The Chancellor said: “Employment is up. Investment is growing. Public services are improving. The public finances are stabilising. And wages are rising.
“Today’s Budget delivers a stronger economy for the British people: stronger growth, with the UK recovering faster than our major competitors.
“Stronger public finances, with our debt under control. Stronger employment, with fewer people out of work and more people in work.

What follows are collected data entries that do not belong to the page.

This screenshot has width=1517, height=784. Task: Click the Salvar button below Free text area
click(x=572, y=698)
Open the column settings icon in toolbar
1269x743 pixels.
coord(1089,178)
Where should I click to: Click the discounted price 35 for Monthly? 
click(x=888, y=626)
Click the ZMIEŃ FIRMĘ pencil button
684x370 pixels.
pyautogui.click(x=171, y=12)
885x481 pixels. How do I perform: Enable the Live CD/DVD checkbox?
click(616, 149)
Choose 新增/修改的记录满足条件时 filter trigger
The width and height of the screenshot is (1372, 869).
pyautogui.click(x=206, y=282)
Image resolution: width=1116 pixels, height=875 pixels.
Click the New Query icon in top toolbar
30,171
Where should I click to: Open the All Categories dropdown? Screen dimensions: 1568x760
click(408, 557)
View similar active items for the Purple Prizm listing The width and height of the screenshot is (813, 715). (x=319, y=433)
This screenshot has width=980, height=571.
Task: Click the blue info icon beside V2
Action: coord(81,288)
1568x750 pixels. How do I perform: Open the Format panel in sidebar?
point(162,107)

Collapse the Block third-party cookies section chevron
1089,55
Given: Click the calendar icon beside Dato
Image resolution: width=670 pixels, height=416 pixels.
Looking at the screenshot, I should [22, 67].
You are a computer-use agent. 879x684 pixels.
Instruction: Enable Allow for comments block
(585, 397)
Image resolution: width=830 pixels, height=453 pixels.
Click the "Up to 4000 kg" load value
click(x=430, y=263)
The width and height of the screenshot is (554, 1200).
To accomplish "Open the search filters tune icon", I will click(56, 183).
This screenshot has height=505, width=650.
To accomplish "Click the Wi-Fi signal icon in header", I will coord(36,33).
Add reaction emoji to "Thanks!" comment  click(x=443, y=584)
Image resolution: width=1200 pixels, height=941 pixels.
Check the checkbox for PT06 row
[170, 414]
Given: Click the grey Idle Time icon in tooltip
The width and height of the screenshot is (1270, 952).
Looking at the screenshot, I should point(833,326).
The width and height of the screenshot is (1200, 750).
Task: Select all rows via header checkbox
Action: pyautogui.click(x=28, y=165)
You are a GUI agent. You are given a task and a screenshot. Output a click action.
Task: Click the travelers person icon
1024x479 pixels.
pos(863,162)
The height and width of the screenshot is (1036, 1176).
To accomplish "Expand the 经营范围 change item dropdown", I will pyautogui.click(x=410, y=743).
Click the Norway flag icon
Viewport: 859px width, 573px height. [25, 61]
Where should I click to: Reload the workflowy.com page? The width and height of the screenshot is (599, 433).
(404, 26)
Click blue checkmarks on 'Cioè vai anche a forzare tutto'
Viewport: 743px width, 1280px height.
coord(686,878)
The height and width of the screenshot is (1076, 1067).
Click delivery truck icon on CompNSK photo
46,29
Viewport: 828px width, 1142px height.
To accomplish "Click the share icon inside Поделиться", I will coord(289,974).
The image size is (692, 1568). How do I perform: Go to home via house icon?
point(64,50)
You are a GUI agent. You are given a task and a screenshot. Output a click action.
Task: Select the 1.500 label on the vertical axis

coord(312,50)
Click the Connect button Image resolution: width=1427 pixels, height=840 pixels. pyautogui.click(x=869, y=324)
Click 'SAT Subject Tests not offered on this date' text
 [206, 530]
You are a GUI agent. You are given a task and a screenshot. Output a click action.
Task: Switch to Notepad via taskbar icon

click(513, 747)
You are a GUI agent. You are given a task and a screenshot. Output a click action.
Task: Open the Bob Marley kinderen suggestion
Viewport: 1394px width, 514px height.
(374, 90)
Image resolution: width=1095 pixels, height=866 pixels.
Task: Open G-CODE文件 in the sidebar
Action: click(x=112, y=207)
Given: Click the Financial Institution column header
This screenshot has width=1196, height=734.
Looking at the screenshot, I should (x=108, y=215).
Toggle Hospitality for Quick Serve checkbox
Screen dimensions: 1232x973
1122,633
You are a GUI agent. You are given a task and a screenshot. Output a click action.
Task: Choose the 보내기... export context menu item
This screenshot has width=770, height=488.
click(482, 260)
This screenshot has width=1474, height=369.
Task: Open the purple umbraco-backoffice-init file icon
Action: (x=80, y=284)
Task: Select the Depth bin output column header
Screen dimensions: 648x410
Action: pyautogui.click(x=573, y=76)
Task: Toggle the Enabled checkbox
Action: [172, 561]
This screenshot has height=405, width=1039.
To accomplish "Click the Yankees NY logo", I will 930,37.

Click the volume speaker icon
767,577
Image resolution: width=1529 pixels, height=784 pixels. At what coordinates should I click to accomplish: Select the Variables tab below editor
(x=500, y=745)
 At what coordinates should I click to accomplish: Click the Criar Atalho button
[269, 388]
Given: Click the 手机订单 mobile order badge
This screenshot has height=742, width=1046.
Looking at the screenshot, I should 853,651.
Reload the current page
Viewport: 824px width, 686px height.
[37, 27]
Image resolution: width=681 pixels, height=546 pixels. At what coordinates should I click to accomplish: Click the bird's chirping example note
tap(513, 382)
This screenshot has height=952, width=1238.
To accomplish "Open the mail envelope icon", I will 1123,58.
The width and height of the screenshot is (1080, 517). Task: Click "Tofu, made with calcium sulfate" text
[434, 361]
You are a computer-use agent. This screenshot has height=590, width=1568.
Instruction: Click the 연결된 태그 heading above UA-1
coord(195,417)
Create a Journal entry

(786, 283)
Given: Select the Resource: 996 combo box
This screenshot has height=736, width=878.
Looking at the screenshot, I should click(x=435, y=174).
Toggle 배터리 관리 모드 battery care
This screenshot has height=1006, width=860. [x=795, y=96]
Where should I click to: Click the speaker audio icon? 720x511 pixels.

Growth up, jobs up, and debt down: Let there be no doubt – our plan is working.”
But he said inflation in September was 3.1% “and is likely to rise further” – the OBR expects CPI to average 4% over the next year.
Mr Sunak promised “help for working families with the cost of living”.
The budget watchdog said the economy was expected to return to its pre-Covid level at the turn of the year and scaled down its assumption of the long-term scarring effect of Covid-19 on the economy from 3% to 2%.
The OBR forecasts lower growth in 2022 than previously expected – down from 7.3% to 6% – partly because of the stronger performance in 2021, while in 2023 it is expected to be 2.1%, in 2024 1.3% and 1.6% in 2025.
Borrowing will also be lower than previously forecast, falling from 7.9% of gross domestic product (GDP) – a measure of the size of the economy – to 3.3% next year, then 2.4%, 1.7%, 1.7% and 1.5% in the following years.
The better-than-expected public finances allowed Mr Sunak to make a series of major promises on public spending.
“Today’s Budget increases total departmental spending over this Parliament by £150 billion,” he said.
“That’s the largest increase this century, with spending growing by 3.8% a year in real terms.”
It would mean a real-terms rise in spending in every single government department, he told MPs.
Mr Sunak also committed to reverse the controversial cut in the aid budget, which was return to its legally-mandated target of 0.7% of national income in 2024/25.
Local government will get £4.8 billion in grant funding over three years, the largest increase for more than a decade, Mr Sunak said.
The Chancellor announced £7 billion in business rate cuts, with the cancellation of next year’s planned increases and a 50% discount on business rates for a year for a series of retail and hospitality venues.
A wider reform of business rates will make the system “fairer and timelier” with revaluations carried out more frequently, every three years.
Other reforms to corporate taxes included slashing the levy on bank profits and extending a corporation tax break on investment.
The Chancellor also announced a series of reforms to alcohol taxes from February 2023 – including a 5% cut in duty on draught products to help support pubs.
“That’s the biggest cut to cider duty since 1923. The biggest cut to fruit ciders in a generation. The biggest cut to beer duty for 50 years,” he said.
“It’s a long-term investment in British pubs of £100m a year. And a permanent cut in the cost of a pint by 3p.”
But in a boost to the hospitality industry now, Mr Sunak announced a planned increase in duties would be cancelled – a tax cut worth £3 billion.
He also confirmed a widely-expected freeze in fuel duty.